Vertical alignment with meaningful and deliberate repetitions.
It wasn’t until I brought my K-12 department together that we realized that many of the same topics were being repeated throughout the program. Food, for example. Food was a unit in our elementary K-4 program, came up again in 5th grade, and then again in 7th grade. Well, food is important, right? So what’s wrong with this picture? Repeating food throughout the curriculum isn’t wrong, but are our repetitions deliberate and meaningful? Now they are! We have restructured food to come up as high frequency vocabulary throughout elementary school (come, tiene hambre, etc).
In lower middle school students will look at regional foods in different Spanish speaking countries and compare them to their own. In upper middle school, students will look at foods through the lens of nutrition and being a healthy adolescent. In high school Spanish 5 students take a tour through the regions of Spain as “foodies.” Isn’t this a more deliberate and meaningful repetition of food?
One size does NOT fit all.
I’ve now worked with a few different school districts on re-imagining whole programs, individual courses, etc. Each district has a unique set of students, obstacles, and ideas. One idea might be a hit in one district, and a failure in another. The key is to look at the students. What are they like? What are they interested in? How do they learn best? Consider conducting student focus groups in your school district and assess what kids like and don’t like about language learning in your program. Kids give the most honest feedback if you are willing to listen.
Grammar in context.
Don’t teach grammar in isolation. Make the grammar so relevant to the theme of the unit that students want to be able to use the structure properly to get their message across. For example, for a Hero and Villains performance based assessment, students made a virtual exhibit reflecting on what certain Hispanic figures did that considered them heroic or villainous. Students visited each digital presentation and decided if they thought they were heroic or villainous and why. In order to do this well, students needed to navigate the past tenses correctly. Instead of asking: How do I conjugate verbs in the past tenses? consider essential questions like: What am I trying to say and how do I say it?
The real world.
What real world content and skills would you write into your curriculum if you could teach anything? We started with a blank slate for our Spanish 5 (level 2, not AP) course. The course now includes medical related scenarios, and career skills including interview and resume writing. Grammar is not explicitly taught, but comes up in context (e.g. not using possessive pronouns with body parts in a medical scenario), and can be reviewed through the use of mini-lessons.
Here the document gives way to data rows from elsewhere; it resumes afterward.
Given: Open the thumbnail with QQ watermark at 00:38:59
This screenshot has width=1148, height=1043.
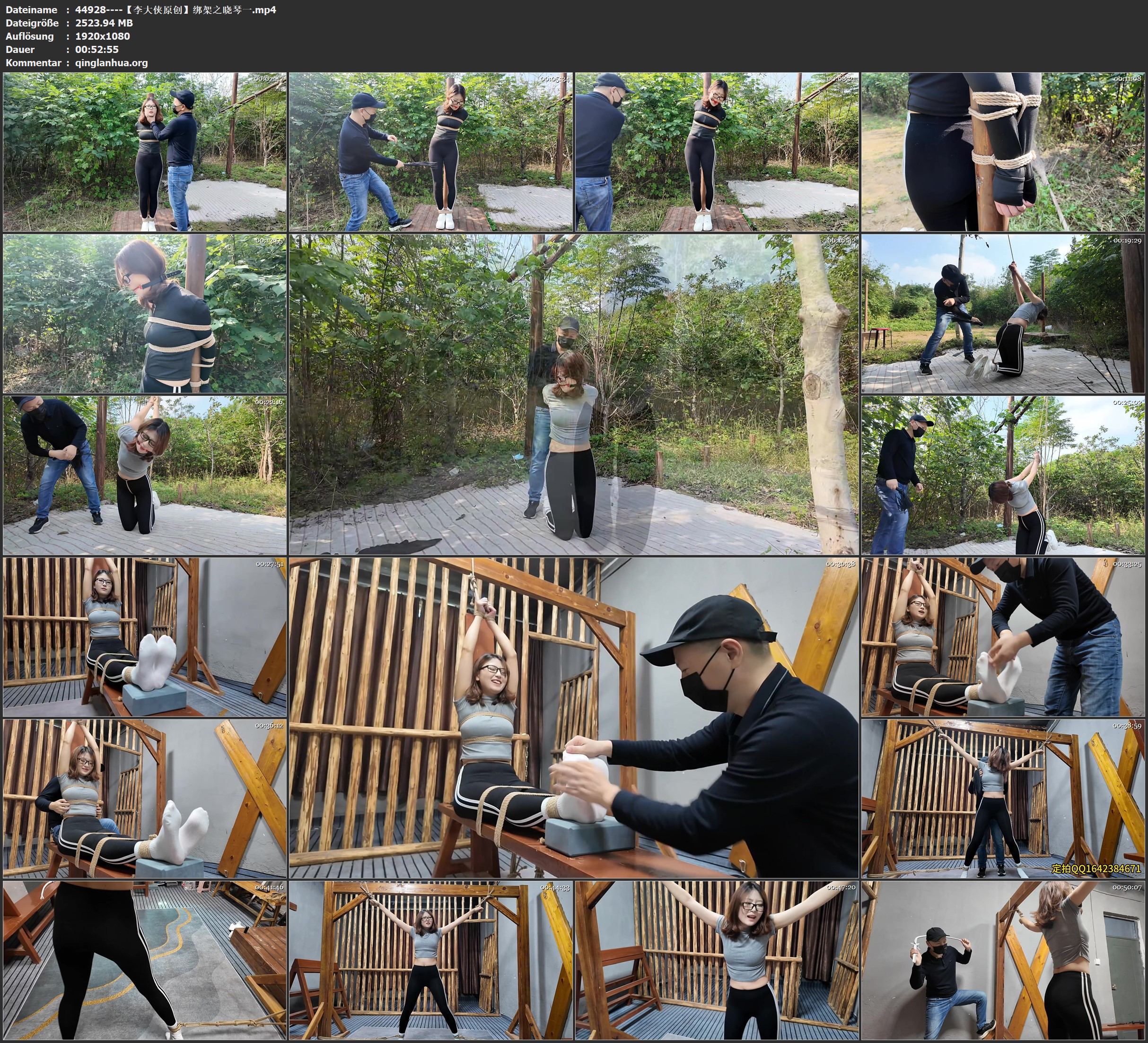Looking at the screenshot, I should tap(1003, 799).
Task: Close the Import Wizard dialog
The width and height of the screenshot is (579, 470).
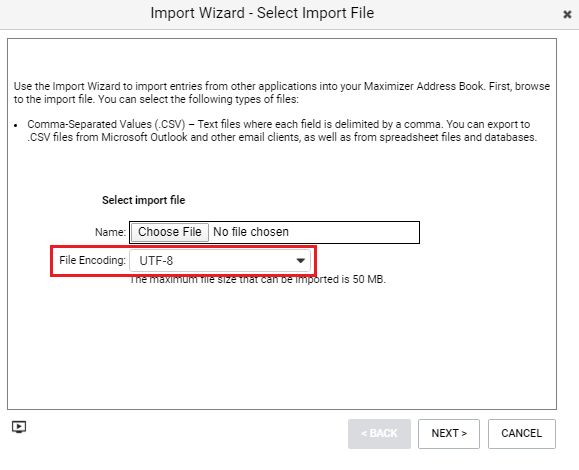Action: pos(567,14)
I would like to share two units from Madison Public Schools with you, one grade 5 Spanish and one high school Spanish 3. In grade 5 note how culture, reading, and the topic of school all come together for a powerful student experience. In Spanish 3, note how the context of the Amazing Race allows students to become active participants in a compelling, high interest, and non-traditional travel type unit.Grade 5 Spanish – Unit 1 – Not all classrooms are created equal 20170605
Biblioburro reading PBA
Spanish 3 – Unit 1 – Navegando el mundo Navigating the world 20170605
Remember that Rome wasn’t built in a day. Work like this to transform a K-12 world language curriculum is heavy lifting, but I promise you it can be done!